Maybe life will even spontaneously spring forth from random chance.


July 18, 2006 10:09 AM  
Anonymous Anonymous said...

Since she pulled her kids out of "clearly...educationally superior" MCPS and put them back into private schools again, Theresa has talked about her kids, particularly their sex education classes and textbooks on this blog many times. I suppose some might consider it a personal attack to ask someone about their own words. But how, pray tell, does asking someone about their own words differ from what you do in the comments here Histrionic Anon?

Theresa's a big girl. I'm sure she can handle anyone's remarks herself.

You should take your own advice. Chill out.


July 18, 2006 10:24 AM  
Anonymous Anonymous said...

Has Noah's Ark Been Found?
Christian Archaeology Team Believes It's Found Biblical Remains

(June 29) - Texas archaeologists believe they may have located the remains of Noah's Ark in Iran's Elburz mountain range.

"I can't imagine what it could be if it is not the Ark," said Arch Bonnema of the Bible Archaeology Search and Exploration (B.A.S.E) Institute, a Christian archeology organization dedicated to looking for biblical artifacts.

Bonnema and the other B.A.S.E. Institute members hiked for seven hours in the mountains northwest of Tehran, climbing 13,000 feet before making the apparent discovery.

"We got up to this object, nestled in the side of a hill," said Robert Cornuke, a member of the B.A.S.E. Institute. "We found something that has my heart skipping a beat."

At first, they didn't dare to hope it was the biblical boat.

"It wasn't impressive at first," Cornuke said. "Certainly didn't think it to be Noah's Ark.

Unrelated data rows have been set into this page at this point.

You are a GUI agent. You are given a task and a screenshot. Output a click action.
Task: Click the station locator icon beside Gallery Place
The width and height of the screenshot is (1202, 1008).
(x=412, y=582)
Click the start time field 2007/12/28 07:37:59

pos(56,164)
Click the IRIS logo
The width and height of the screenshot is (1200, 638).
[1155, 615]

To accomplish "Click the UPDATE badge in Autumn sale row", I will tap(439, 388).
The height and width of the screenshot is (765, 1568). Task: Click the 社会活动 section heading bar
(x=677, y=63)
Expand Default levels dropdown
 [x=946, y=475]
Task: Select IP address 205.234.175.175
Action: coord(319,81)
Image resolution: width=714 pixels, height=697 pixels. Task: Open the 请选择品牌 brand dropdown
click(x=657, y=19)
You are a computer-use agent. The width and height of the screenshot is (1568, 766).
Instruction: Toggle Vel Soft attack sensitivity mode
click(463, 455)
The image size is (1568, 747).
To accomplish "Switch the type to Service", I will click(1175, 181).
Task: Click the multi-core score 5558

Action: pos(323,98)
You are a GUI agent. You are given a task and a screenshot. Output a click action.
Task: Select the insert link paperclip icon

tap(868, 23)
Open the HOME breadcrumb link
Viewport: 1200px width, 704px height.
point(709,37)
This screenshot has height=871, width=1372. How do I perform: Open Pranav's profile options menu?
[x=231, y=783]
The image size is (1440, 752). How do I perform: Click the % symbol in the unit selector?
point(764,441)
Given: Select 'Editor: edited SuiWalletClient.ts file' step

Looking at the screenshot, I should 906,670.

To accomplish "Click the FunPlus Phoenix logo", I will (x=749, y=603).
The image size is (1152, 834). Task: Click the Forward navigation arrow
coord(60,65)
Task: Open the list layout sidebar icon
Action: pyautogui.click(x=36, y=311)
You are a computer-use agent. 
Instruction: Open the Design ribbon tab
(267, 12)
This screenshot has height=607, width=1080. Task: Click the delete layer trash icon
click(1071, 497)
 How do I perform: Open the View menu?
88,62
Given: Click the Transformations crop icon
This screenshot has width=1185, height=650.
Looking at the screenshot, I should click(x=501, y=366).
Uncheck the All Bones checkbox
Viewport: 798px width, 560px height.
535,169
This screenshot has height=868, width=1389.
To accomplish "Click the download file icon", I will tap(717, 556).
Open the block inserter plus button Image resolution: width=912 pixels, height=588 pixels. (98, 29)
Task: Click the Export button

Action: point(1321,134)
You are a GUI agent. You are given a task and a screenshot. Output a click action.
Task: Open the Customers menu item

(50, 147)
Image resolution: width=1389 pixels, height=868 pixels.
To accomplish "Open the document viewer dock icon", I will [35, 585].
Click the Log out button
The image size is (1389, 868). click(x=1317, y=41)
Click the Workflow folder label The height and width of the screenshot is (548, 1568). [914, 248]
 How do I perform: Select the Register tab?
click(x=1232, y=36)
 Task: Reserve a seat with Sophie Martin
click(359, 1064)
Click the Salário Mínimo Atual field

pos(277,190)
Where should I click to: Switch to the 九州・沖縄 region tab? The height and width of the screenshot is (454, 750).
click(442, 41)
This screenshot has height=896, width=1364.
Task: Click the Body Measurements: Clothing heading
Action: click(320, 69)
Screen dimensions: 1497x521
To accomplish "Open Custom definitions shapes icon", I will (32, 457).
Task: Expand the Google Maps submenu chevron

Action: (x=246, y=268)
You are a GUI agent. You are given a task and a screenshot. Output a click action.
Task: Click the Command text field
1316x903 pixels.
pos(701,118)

But when we got close, we were amazed. It looked similar to wood."

In addition, some B.A.SE. members say, their discovery didn't look very distinctive.

"It looked like the deck of any boat today," Bonnema said.

The Bible places the Ark in the mountains of Ararat, a mountain range theologians believe spans hundreds of miles, which the team says is consistent with their find in Iran.

The Bible also describes the Ark's dimensions as being 300 cubits by 50 cubits -- about the size of a small aircraft carrier. The B.A.S.E. Institute's discovery is similar in size and scale.

"It is provocative to think that this could be the lost ark of Noah," Cornuke said.

Previous scholars have searched for the Ark on Mount Ararat in Turkey.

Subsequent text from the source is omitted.